Here, we show the second set of results with the right object generated first, denoted with p1←p2.

Hybridization: combining the aligned 3D objects

We show examples of the hybrid objects combining parts of aligned objects produced by our method, and illustrate the process of getting these hybrids below. In some of these experiments, we intentionally choose the hyperparameters of our method different from the ones used for the generation of pairs of objects above, to increase the visual difference between the generated objects for better visibility of the hybridization.

To choose which part of each object we want to use, we assign several anchor points to each object (shown in the left column) and manually place these points in the common 3D space of the objects. We define the spatial distribution of the latent code (shown in the second column) via linear interpolation between the latent codes corresponding to the objects associated with the two closest anchors. The resulting objects are shown on the right.

Pose-preserving transformation of 3D models

We evaluate the capability of our method to transform an initial 3D model while preserving its structure on 26 text prompts. For each prompt we find a coarse initial model with the desired structure on the web, or use the SMPL parametric human body model in a desired pose.

Below, we show the objects generated with existing methods and our method from an initial 3D model on the left.
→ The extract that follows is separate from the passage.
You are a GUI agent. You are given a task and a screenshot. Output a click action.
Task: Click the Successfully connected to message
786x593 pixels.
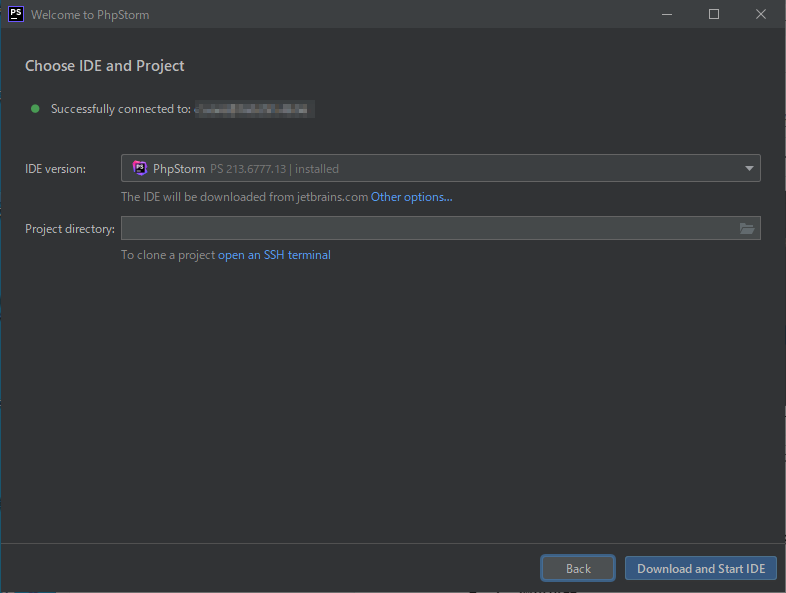tap(120, 109)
Each row shows the results obtained for the text prompt below. For each object, we show a color rendering and a rendering of the geometry.

Ablation

We compare our method with two branches of baselines for generating pairs of objects. We refer to the baselines in the first branch as (A-C), and in the second branch as (E, F), while (D) is our complete method. See the description of the baselines in Section 6.

For each pair of generated objects we show the results in three rows. The first two rows show pairs of objects generated with our method in the column (D) and the baselines in the other columns. The last row shows an overlay of the silhouettes of the objects, demonstrating the alignment of their structural parts.